Reality: PagedAttention does not speed up the GPU computation per token. The attention kernel still does the same amount of floating-point math to generate each token — it just reads from scattered blocks instead of contiguous memory. What PagedAttention improves is throughput: how many requests you can serve simultaneously. If you're running a single request alone, PagedAttention provides essentially no speed improvement. The win is at scale — many concurrent users on the same GPU.

✗ Myth 2 — "The block table lookup adds significant overhead"

Reality: The block table is a tiny Python list of integers — looking up block_table[1] is a nanosecond operation. The slot mapping is computed once per batch on the CPU, then passed to the GPU as a tensor. The GPU kernel reads the slot directly — there is no runtime Python during the GPU's hot path. The overhead is negligible compared to the memory savings.

✗ Myth 3 — "Pages and blocks are the same as CUDA memory blocks"

Reality: PagedAttention blocks are a logical concept managed by nano-vLLM's Python block manager — they have nothing to do with CUDA thread blocks, GPU memory pages, or hardware-level memory management. A "block" in PagedAttention is simply a fixed-size slice of the pre-allocated KV cache tensor, tracked by an integer ID in a Python list. It exists entirely in software, not in hardware.

Section 10 — Check Your Understanding

Quiz

Three questions to verify you've understood the core ideas. Wrong answers explain exactly where the misunderstanding is.

1. A request has block_table = [47, 12, 83] and block_size = 256. Which physical block contains the KV data for token number 300?

2. Three requests share the same prompt. In PagedAttention with copy-on-write, how many physical blocks are needed for the prompt's KV data?

3. What happens when the free list is empty and a new request arrives?

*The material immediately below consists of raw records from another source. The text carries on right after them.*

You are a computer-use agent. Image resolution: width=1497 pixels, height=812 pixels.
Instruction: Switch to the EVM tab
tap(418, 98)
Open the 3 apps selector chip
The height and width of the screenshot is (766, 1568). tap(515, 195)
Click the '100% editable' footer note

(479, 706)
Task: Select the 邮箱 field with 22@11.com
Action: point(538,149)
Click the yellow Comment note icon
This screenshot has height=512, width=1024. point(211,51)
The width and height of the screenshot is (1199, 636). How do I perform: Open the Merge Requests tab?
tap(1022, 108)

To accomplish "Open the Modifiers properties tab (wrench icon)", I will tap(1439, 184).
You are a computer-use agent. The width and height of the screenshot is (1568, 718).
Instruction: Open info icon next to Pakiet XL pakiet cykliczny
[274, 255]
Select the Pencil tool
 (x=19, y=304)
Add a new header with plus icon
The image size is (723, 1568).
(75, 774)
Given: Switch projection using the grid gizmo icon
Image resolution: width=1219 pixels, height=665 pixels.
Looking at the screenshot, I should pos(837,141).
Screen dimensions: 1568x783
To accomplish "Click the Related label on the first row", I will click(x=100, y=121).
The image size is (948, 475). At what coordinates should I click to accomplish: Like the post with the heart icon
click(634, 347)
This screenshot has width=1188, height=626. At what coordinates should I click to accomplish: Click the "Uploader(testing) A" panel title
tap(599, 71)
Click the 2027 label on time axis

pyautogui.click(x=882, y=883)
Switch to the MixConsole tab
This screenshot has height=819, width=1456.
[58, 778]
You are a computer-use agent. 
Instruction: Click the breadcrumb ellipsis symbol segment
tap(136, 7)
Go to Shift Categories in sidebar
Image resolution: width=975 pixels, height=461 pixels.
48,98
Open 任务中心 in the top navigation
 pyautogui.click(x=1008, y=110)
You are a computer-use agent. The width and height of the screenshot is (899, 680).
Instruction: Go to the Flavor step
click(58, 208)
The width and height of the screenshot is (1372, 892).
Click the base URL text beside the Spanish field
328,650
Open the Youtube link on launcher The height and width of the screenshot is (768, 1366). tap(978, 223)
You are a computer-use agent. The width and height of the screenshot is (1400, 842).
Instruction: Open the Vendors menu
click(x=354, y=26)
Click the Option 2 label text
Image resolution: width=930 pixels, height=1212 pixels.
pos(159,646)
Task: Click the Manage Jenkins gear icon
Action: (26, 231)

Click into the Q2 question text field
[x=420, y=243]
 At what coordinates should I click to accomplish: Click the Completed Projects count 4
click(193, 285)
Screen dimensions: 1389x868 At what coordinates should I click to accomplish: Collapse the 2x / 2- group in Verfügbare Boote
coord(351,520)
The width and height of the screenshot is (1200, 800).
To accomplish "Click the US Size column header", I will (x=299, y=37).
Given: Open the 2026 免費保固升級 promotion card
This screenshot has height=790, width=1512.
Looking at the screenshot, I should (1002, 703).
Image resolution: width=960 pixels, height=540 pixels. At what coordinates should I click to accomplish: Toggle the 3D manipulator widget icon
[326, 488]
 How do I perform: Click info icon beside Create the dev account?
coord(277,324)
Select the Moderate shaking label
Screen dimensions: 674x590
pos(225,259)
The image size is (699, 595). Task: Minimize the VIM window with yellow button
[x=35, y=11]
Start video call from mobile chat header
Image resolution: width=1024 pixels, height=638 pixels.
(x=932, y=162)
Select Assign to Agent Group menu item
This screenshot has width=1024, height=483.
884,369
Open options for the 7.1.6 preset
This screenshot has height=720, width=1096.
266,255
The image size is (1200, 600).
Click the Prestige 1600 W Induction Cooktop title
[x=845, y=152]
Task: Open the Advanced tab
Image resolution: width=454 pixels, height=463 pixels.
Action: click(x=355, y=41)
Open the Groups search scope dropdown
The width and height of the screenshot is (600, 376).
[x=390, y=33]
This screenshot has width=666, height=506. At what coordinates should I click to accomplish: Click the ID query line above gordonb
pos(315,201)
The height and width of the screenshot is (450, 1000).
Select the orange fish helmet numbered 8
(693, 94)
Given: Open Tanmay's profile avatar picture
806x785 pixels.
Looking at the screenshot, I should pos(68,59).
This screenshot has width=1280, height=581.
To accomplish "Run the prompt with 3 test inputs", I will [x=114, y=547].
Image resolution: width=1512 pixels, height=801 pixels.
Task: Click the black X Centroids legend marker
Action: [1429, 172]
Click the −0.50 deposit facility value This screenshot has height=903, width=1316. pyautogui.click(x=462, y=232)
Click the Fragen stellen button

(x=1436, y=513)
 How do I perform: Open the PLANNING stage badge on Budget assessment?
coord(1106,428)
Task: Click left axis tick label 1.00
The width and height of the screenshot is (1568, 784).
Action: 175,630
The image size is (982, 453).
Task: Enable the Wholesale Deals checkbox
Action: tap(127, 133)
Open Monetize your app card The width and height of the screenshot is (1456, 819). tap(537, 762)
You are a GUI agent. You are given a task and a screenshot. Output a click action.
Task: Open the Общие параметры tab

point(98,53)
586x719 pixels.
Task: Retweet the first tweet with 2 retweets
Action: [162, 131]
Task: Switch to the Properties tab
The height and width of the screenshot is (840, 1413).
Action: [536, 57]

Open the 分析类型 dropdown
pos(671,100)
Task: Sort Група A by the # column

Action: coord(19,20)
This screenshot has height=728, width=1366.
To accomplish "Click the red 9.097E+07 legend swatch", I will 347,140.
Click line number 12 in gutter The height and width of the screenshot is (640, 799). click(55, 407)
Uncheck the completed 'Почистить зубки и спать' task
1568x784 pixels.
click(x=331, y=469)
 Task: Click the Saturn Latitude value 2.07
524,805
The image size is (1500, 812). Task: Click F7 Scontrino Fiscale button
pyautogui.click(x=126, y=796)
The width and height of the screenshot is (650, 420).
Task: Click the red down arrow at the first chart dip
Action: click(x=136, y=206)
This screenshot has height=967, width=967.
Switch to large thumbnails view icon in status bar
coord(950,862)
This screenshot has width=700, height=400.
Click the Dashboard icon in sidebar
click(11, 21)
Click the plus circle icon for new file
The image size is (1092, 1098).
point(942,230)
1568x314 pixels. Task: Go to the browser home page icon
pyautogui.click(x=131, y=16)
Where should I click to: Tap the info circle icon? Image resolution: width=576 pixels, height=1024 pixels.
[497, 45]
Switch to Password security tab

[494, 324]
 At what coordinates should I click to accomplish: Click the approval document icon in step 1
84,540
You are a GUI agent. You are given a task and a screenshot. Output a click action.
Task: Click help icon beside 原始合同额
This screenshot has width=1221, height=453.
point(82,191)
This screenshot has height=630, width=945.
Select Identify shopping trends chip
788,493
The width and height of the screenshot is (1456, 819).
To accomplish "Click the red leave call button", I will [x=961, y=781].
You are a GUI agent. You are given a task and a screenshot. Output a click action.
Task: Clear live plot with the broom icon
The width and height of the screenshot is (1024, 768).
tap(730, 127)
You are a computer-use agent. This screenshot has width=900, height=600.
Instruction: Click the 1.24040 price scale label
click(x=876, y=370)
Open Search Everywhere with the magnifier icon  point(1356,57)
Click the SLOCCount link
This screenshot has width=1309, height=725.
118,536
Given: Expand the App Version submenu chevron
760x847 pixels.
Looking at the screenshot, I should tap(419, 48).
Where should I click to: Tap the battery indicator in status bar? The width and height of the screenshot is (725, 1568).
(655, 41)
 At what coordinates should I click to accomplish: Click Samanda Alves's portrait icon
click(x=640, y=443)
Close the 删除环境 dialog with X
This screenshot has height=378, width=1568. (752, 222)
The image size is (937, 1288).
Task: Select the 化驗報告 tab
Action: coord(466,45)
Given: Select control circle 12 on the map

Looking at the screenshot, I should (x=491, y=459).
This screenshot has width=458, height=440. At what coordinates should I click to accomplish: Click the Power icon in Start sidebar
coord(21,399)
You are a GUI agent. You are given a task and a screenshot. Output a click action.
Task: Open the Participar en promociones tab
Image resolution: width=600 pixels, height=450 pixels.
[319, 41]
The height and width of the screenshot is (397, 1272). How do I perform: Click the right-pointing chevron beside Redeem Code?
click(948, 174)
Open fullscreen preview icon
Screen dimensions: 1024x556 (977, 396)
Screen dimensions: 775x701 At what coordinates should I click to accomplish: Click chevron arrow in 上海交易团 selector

Section 11 — Key Takeaways

What you now know

Chapter 04 — Summary

✓

Contiguous allocation wastes 60–80% of GPU memory. Reserving max-length slots upfront for uncertain-length responses causes massive internal and external fragmentation before the GPU is genuinely full.

✓

PagedAttention is virtual memory for the KV cache. The same OS idea — fixed pages, a page table, a free pool — applied to GPU memory. Blocks go anywhere; the block table provides the address translation.

✓

Three mechanisms work together. Free list (O(1) allocation from a Python list), block table (logical → physical mapping per request), slot mapping (exact write address for each token's K/V data).

✓

Copy-on-write enables free prefix sharing. Multiple requests can share identical physical blocks (same block table entries, ref_count > 1) until the moment one of them writes unique data — then and only then is a private copy made.

✓

The BlockManager is pure Python on the CPU. It only manipulates integer lists — no GPU tensors, no CUDA. The entire "allocator" is list.pop() and list.append(). Simplicity is a feature.

✓

2–4× throughput improvement in practice. Not faster per-token, but far more requests served concurrently on the same hardware. The same GPU that served 12 requests now serves 50 — without any new hardware.